**The task:** Write the records out once more, exactly as they are given.

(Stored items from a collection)
◆ ◆ ◆ ◆

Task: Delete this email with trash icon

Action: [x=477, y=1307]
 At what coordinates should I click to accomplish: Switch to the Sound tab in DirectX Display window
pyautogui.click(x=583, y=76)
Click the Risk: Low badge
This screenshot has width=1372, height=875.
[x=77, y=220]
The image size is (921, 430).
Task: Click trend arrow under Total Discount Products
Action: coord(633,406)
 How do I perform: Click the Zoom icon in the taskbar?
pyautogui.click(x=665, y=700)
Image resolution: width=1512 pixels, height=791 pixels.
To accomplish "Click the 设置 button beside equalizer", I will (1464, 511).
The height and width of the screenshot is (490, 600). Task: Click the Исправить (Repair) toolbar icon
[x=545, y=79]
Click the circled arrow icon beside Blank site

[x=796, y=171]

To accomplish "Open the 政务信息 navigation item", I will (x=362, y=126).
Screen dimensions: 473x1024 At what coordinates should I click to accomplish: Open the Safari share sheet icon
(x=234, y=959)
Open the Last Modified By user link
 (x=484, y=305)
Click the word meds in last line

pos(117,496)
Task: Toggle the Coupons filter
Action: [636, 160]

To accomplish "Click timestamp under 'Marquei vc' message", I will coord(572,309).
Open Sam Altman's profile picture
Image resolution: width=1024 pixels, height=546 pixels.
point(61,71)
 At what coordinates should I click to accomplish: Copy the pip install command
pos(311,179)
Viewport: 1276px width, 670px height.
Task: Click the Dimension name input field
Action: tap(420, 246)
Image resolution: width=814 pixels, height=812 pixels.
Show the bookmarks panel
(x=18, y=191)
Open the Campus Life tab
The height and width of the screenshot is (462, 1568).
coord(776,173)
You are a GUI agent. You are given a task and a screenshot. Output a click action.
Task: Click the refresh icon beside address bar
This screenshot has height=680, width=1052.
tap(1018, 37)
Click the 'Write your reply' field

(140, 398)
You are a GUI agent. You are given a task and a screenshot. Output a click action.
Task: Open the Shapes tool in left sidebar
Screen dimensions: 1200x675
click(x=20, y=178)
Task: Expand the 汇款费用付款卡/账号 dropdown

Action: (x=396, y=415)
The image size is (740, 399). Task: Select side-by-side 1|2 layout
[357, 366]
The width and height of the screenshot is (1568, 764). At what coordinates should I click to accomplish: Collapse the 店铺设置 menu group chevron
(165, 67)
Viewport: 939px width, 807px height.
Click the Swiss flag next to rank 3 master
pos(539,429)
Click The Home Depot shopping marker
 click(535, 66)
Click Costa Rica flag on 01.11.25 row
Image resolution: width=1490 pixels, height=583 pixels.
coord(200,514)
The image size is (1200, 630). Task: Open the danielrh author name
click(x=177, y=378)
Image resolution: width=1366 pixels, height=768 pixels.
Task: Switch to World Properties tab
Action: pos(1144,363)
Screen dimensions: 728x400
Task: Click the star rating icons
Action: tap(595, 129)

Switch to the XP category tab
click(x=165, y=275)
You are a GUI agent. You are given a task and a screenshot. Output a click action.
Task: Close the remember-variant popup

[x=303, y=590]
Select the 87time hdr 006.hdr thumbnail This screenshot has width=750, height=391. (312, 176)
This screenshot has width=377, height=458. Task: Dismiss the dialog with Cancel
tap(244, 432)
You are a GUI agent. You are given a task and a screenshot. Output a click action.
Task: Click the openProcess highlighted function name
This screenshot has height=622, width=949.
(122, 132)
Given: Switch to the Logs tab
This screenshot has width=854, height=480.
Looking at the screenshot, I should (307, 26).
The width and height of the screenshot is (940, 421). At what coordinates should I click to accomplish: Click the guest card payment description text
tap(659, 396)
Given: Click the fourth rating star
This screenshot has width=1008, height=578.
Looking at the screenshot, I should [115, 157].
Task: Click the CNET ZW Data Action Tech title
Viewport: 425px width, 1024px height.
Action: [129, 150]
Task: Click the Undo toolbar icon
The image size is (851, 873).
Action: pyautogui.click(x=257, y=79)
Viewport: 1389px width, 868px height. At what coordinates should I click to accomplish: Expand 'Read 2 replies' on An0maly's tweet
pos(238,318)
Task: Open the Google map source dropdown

◆ ◆ ◆ ◆

**Solution to the problem:**
Task: Delete this email with trash icon

Action: [x=477, y=1307]
 At what coordinates should I click to accomplish: Switch to the Sound tab in DirectX Display window
pyautogui.click(x=583, y=76)
Click the Risk: Low badge
This screenshot has width=1372, height=875.
[x=77, y=220]
The image size is (921, 430).
Task: Click trend arrow under Total Discount Products
Action: coord(633,406)
 How do I perform: Click the Zoom icon in the taskbar?
pyautogui.click(x=665, y=700)
Image resolution: width=1512 pixels, height=791 pixels.
To accomplish "Click the 设置 button beside equalizer", I will (1464, 511).
The height and width of the screenshot is (490, 600). Task: Click the Исправить (Repair) toolbar icon
[x=545, y=79]
Click the circled arrow icon beside Blank site

[x=796, y=171]

To accomplish "Open the 政务信息 navigation item", I will (x=362, y=126).
Screen dimensions: 473x1024 At what coordinates should I click to accomplish: Open the Safari share sheet icon
(x=234, y=959)
Open the Last Modified By user link
 (x=484, y=305)
Click the word meds in last line

pos(117,496)
Task: Toggle the Coupons filter
Action: [636, 160]

To accomplish "Click timestamp under 'Marquei vc' message", I will coord(572,309).
Open Sam Altman's profile picture
Image resolution: width=1024 pixels, height=546 pixels.
point(61,71)
 At what coordinates should I click to accomplish: Copy the pip install command
pos(311,179)
Viewport: 1276px width, 670px height.
Task: Click the Dimension name input field
Action: tap(420, 246)
Image resolution: width=814 pixels, height=812 pixels.
Show the bookmarks panel
(x=18, y=191)
Open the Campus Life tab
The height and width of the screenshot is (462, 1568).
coord(776,173)
You are a GUI agent. You are given a task and a screenshot. Output a click action.
Task: Click the refresh icon beside address bar
This screenshot has height=680, width=1052.
tap(1018, 37)
Click the 'Write your reply' field

(140, 398)
You are a GUI agent. You are given a task and a screenshot. Output a click action.
Task: Open the Shapes tool in left sidebar
Screen dimensions: 1200x675
click(x=20, y=178)
Task: Expand the 汇款费用付款卡/账号 dropdown

Action: (x=396, y=415)
The image size is (740, 399). Task: Select side-by-side 1|2 layout
[357, 366]
The width and height of the screenshot is (1568, 764). At what coordinates should I click to accomplish: Collapse the 店铺设置 menu group chevron
(165, 67)
Viewport: 939px width, 807px height.
Click the Swiss flag next to rank 3 master
pos(539,429)
Click The Home Depot shopping marker
 click(535, 66)
Click Costa Rica flag on 01.11.25 row
Image resolution: width=1490 pixels, height=583 pixels.
coord(200,514)
The image size is (1200, 630). Task: Open the danielrh author name
click(x=177, y=378)
Image resolution: width=1366 pixels, height=768 pixels.
Task: Switch to World Properties tab
Action: pos(1144,363)
Screen dimensions: 728x400
Task: Click the star rating icons
Action: tap(595, 129)

Switch to the XP category tab
click(x=165, y=275)
You are a GUI agent. You are given a task and a screenshot. Output a click action.
Task: Close the remember-variant popup

[x=303, y=590]
Select the 87time hdr 006.hdr thumbnail This screenshot has width=750, height=391. (312, 176)
This screenshot has width=377, height=458. Task: Dismiss the dialog with Cancel
tap(244, 432)
You are a GUI agent. You are given a task and a screenshot. Output a click action.
Task: Click the openProcess highlighted function name
This screenshot has height=622, width=949.
(122, 132)
Given: Switch to the Logs tab
This screenshot has width=854, height=480.
Looking at the screenshot, I should (307, 26).
The width and height of the screenshot is (940, 421). At what coordinates should I click to accomplish: Click the guest card payment description text
tap(659, 396)
Given: Click the fourth rating star
This screenshot has width=1008, height=578.
Looking at the screenshot, I should [115, 157].
Task: Click the CNET ZW Data Action Tech title
Viewport: 425px width, 1024px height.
Action: [129, 150]
Task: Click the Undo toolbar icon
The image size is (851, 873).
Action: pyautogui.click(x=257, y=79)
Viewport: 1389px width, 868px height. At what coordinates should I click to accomplish: Expand 'Read 2 replies' on An0maly's tweet
pos(238,318)
Task: Open the Google map source dropdown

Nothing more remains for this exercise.